My problem with legislative term limits has nothing to do with the loss of veteran lawmakers’ experience or their knowledge of how to get things done at the Capitol. Staff, lobbyists and journalists will take care of that. The greater loss will be the comments—funny, outrageous, perplexing—uttered by the more colorful and quotable representatives and senators whose public service is drawing to a close.
Their places will be taken by newcomers more circumspect about saying anything unscripted that might draw a laugh or trigger a thought. Until that blander day comes, here’s to the wit and wisdom of the term-limited, the likes of which we may never hear again.
Opening the legislative session, House Speaker Joe Salter referred to last year’s controversy over members voting their colleagues’ machines, saying, “Vote your own machine. You’ve got to vote your own machine at least for a week.”
• “I feel like I’ve been here since Huey. I feel like he’s still here.”—Rep. Charlie Lancaster
• “Thank you for funding the Primate Center. For these term-limited legislators, that will be our future home when we leave here.”—Rep. Warren Triche on the appropriations bill
• “I don’t know of anyone down here I wouldn’t trust with anything I got, except my wife.”—Rep. Lelon Kenney on an ethics bill
• “I have a picture of it in my mind, but I don’t have it with me.”—Rep. Gil Pinac
• “I see your point, and it is reasonable for a change.”—Rep. Willie Hunter to Rep. Shirley Bowler
• “They are learned, and they are good-looking. But today they are about as ugly as they can get.”—Rep. Hunter on the authors of income disclosure bill
• “Mr. Daniel, you’re bright, but you’re not accurate.”—Rep. Francis Thompson to Rep. William Daniel
• “The longer I stay here, the dumber I get, because I don’t understand a word you’re saying.”—Rep. Jack Smith on an explanation of Medicaid eligibility rules
• Rep. Troy Hebert: “Mr. Richmond and I stayed up all night a couple of times working on this bill.”
Salter: “You and Mr. Richmond may have stayed up all night, but you weren’t working on the bill.”

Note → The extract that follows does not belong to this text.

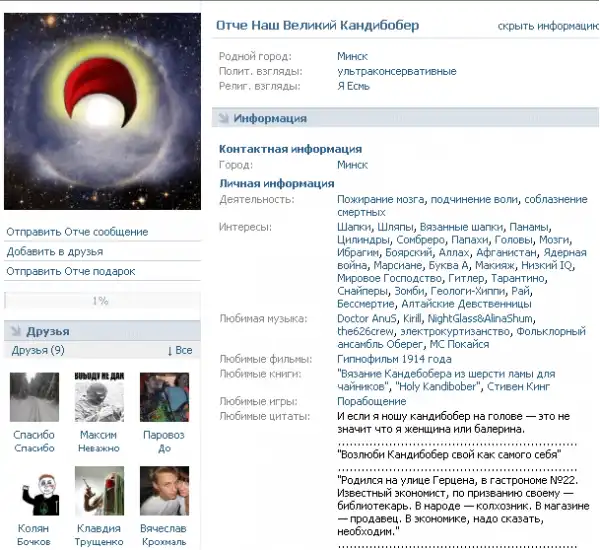Open Гипнофильм 1914 года film link
Image resolution: width=600 pixels, height=550 pixels.
(394, 359)

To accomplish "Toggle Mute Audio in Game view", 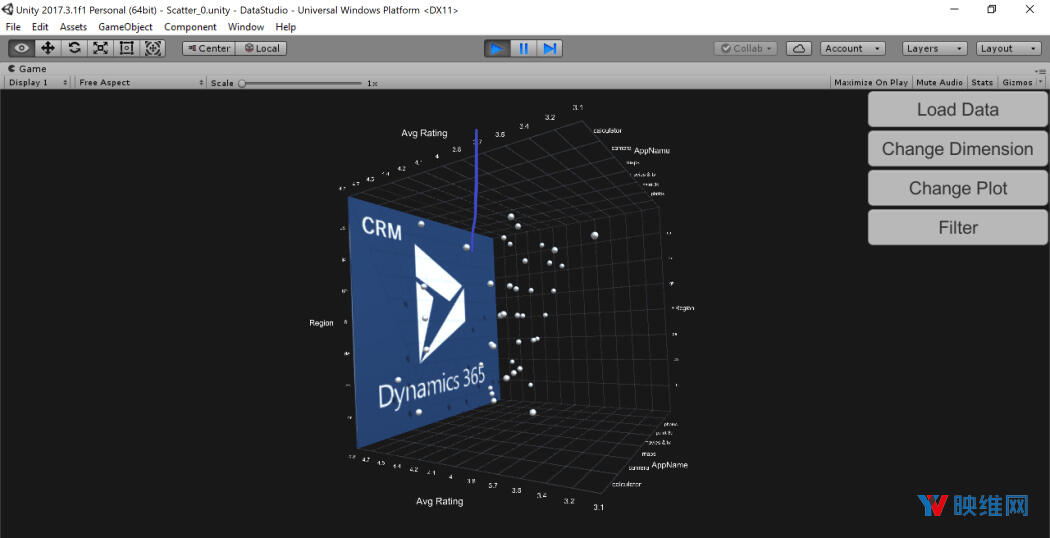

• “I should leave town more often.”—Gov. Kathleen Blanco after the House voted to raise the spending cap while she was in Washington
• “Mr. Adley, you were at the wrong depot when the train left the station.”—Senate President Don Hines to Sen. Robert Adley on the budget bill
• “The only way this bill gets to the governor’s desk is if she leaves the window open and the wind blows it in.”—Hebert on a bill to weaken the building code
• “Mr. Fannin went down and made a deal. … They got the ham and we got the squeal.”—Hebert
• “They’d steal the smell out of your underwear down in New Orleans.”— Triche on crime in the city
• “It is easier to get Dorothy and Toto to meet the Wizard of Oz than it was to get you guys to answer any phone calls.”— Triche to the manager of Office of Risk Management
• “If you can’t explain it in 30 seconds, you better not do it. … It’s gonna take an infomercial to explain that.”—Hebert to those opposing his amendment granting tax credits
• “We have in opposition several people who usually don’t speak to each other, so this ought to be interesting.”—Lancaster on lobbyists opposing the disclosure law
• “I am no longer looking for justice; I am looking for mercy.”—Sen. James David Cain on effects of the Stelly Plan on his personal finances
• “As they say in the military, I’m so short I could walk under that door.”—Sen. Robert Barham on the approaching end of his Senate service
The final words go to the House’s longest serving member, Rep. John Alario, which should guide those who come later: “In this business, you’re only satisfied until tomorrow … and then it’s another day.”